Salah satu solusinya, terang Myrtha, adalah mengembangkan bioplastik dari limbah industri agro. Bioplastik atau biodegradable plastik merupakan plastik yang dibuat dari bahan organik atau biomass dari pertanian dan atau dari mikroba. Limbah industri agro di Indonesia sangat banyak misalnya dari industri air kelapa bisa dipakai air kelapa, dari pabrik tahu dan pabrik tapioka ada limbah cair, dan dari penggilingan padi ada dedak/bekatul.
“Keuntungan bioplastik bisa hancur secara alami menjadi CO2 dan H2O, jadi tidak ada residu. Ini bisa menjadi solusi pengolahan limbah plastik,” tuturnya.
Myrtha mengungkapkan, air kelapa dengan bantuan salah satu bakteri Gluconacetobacter xylinum ditambah asam asetat diolah menjadi lembaran-lembaran lebar sesuai cetakan. Lembaran-lembaran ini jika di pasaran dipotong-potong menjadi nata de coco. Air kelapa atau limbah agro lainnya sebetulnya merupakan sumber makanan, sumber karbon, sumber energi untuk bakteri penghasil lapisan-lapisan.

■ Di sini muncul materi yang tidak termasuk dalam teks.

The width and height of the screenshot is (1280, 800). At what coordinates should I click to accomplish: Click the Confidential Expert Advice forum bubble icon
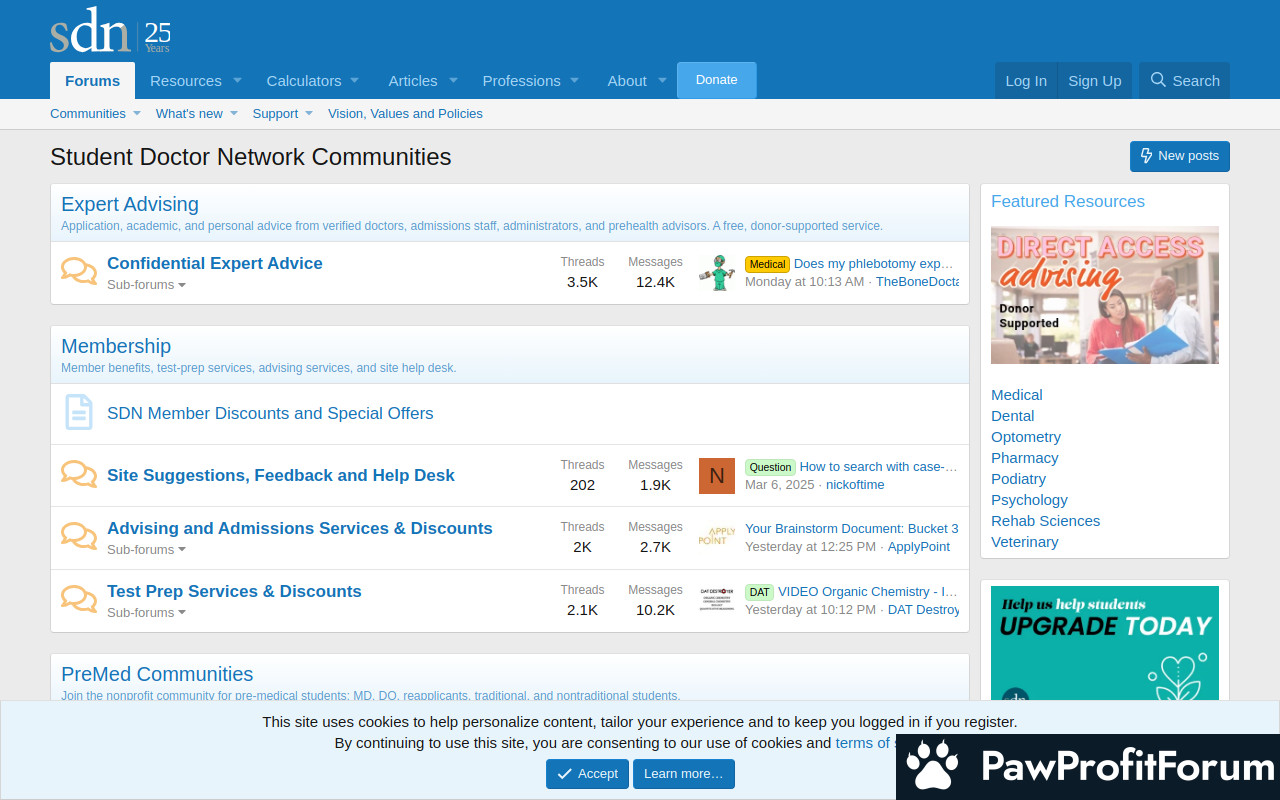(x=79, y=272)
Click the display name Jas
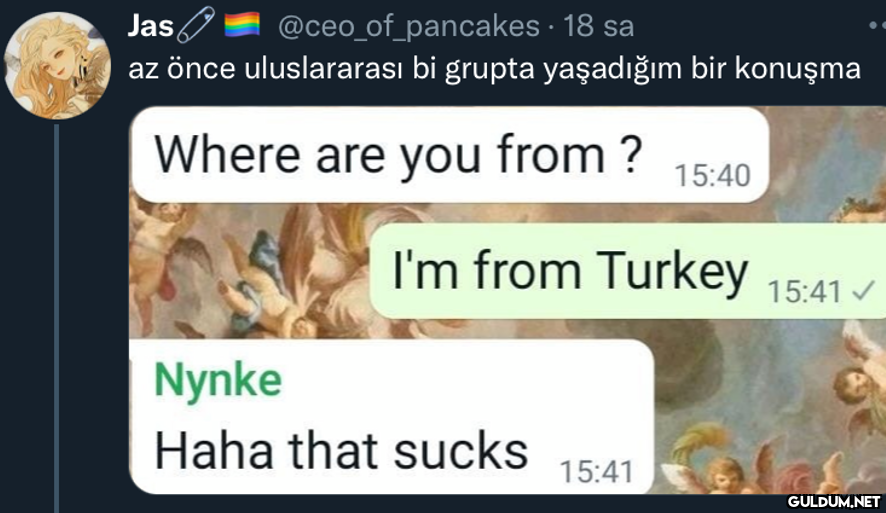This screenshot has width=886, height=513. pos(150,26)
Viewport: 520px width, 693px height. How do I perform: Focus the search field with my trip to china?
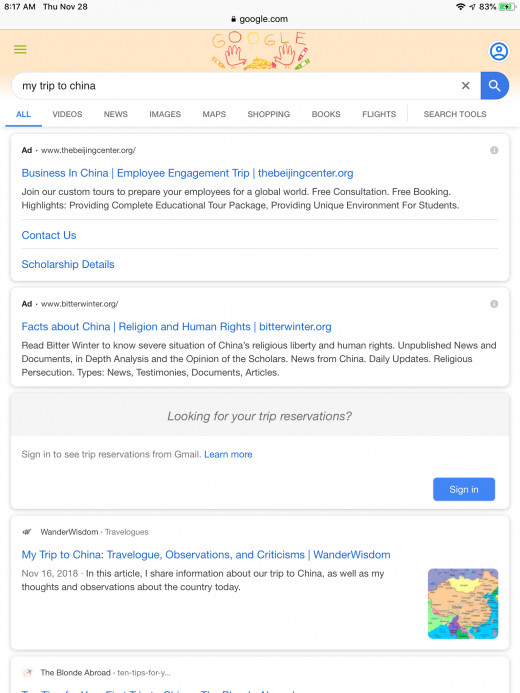tap(234, 86)
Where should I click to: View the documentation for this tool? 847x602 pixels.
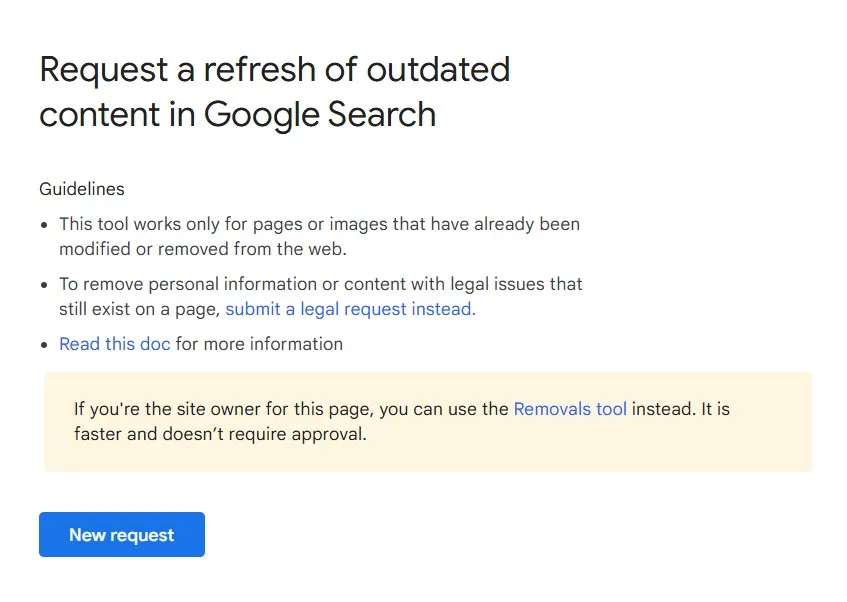114,343
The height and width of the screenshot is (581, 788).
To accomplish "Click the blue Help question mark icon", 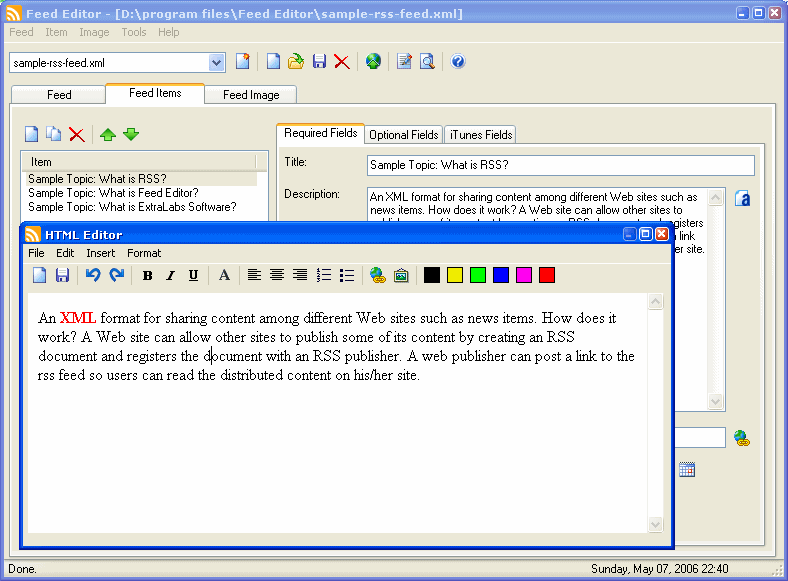I will tap(458, 62).
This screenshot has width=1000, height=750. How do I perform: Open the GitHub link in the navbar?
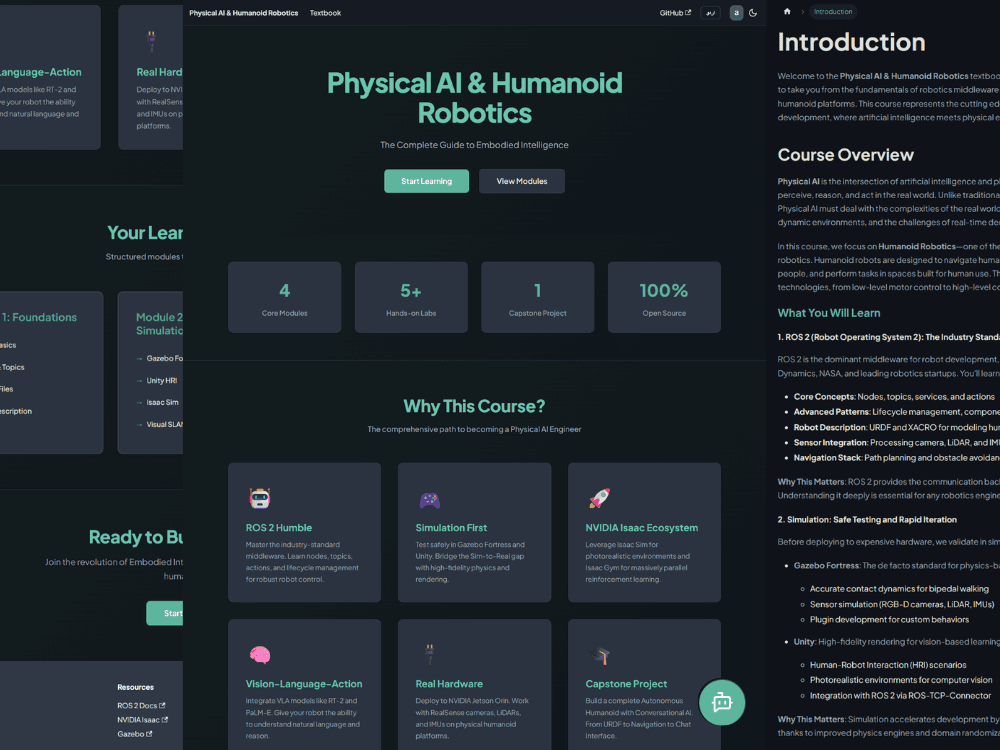tap(675, 13)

Dalam pengembangan bioplastik, Loka Penelitian Teknologi Bersih LIPI berusaha mengurangi bahan kimia yang digunakan. Misalnya, asam asetat digunakan dari hasil fermentasi buah-buahan dan untuk menetralkannya menggunakan kapur sirih.
Nata atau lapisan-lapisan tersebut, terang Myrtha, sifatnya opak atau tidak transparan, kuat dan kaku. Sementara untuk plastik perlu sifat yang fleksibel dan transparan. Pihaknya kemudian memodifikasi bakteri cellulose yang memiliki sifat tarik kuat namun tidak elastis. Karena itu perlu mengubah elastisitas agar sesuai dengan plastik. Intinya, limbah-limbah limbah agro bisa dibuat beberapa produk plastik.
“Beberapa penelitian kita menunjukkan beberapa sifat elastisitas bisa berubah yang harapannya bisa untuk plastik. Misalnya untuk pengemas makanan layak santap. Sementara untuk membuat kantong belanja masih dalam proses pengembangan karena harus dibuat biji plastik,” pungkasnya.